Dataset excerpts:
Segment Open

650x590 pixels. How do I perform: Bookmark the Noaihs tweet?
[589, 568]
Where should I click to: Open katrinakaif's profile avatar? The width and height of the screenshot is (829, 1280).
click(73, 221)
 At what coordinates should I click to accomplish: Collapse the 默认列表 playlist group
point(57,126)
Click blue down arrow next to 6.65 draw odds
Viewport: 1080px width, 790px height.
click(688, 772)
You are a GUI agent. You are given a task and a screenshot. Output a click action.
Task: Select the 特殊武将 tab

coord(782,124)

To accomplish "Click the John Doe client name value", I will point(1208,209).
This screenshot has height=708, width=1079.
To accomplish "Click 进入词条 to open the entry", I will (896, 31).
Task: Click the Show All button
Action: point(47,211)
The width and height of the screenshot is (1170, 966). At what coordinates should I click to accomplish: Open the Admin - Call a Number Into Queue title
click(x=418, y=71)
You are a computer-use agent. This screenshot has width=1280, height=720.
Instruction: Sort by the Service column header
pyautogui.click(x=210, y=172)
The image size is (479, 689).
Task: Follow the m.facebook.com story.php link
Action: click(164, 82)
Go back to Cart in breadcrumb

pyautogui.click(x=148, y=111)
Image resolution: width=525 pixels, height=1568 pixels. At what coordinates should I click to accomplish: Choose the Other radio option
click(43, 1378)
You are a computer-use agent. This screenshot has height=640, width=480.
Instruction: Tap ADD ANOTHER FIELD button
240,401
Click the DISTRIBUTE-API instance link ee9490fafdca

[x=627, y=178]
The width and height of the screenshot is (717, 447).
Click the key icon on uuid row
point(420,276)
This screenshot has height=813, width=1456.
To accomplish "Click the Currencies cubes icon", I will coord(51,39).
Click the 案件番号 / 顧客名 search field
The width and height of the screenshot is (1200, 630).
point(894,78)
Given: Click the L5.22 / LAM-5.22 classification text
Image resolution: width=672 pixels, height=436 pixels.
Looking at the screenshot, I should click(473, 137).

Segment Closed

■ What is needed
Your answer must be the line containing "Click the key icon on uuid row" through the last line above, copied exactly, with nothing added.

■ Answer to this task
Click the key icon on uuid row
point(420,276)
This screenshot has height=813, width=1456.
To accomplish "Click the Currencies cubes icon", I will coord(51,39).
Click the 案件番号 / 顧客名 search field
The width and height of the screenshot is (1200, 630).
point(894,78)
Given: Click the L5.22 / LAM-5.22 classification text
Image resolution: width=672 pixels, height=436 pixels.
Looking at the screenshot, I should click(473, 137).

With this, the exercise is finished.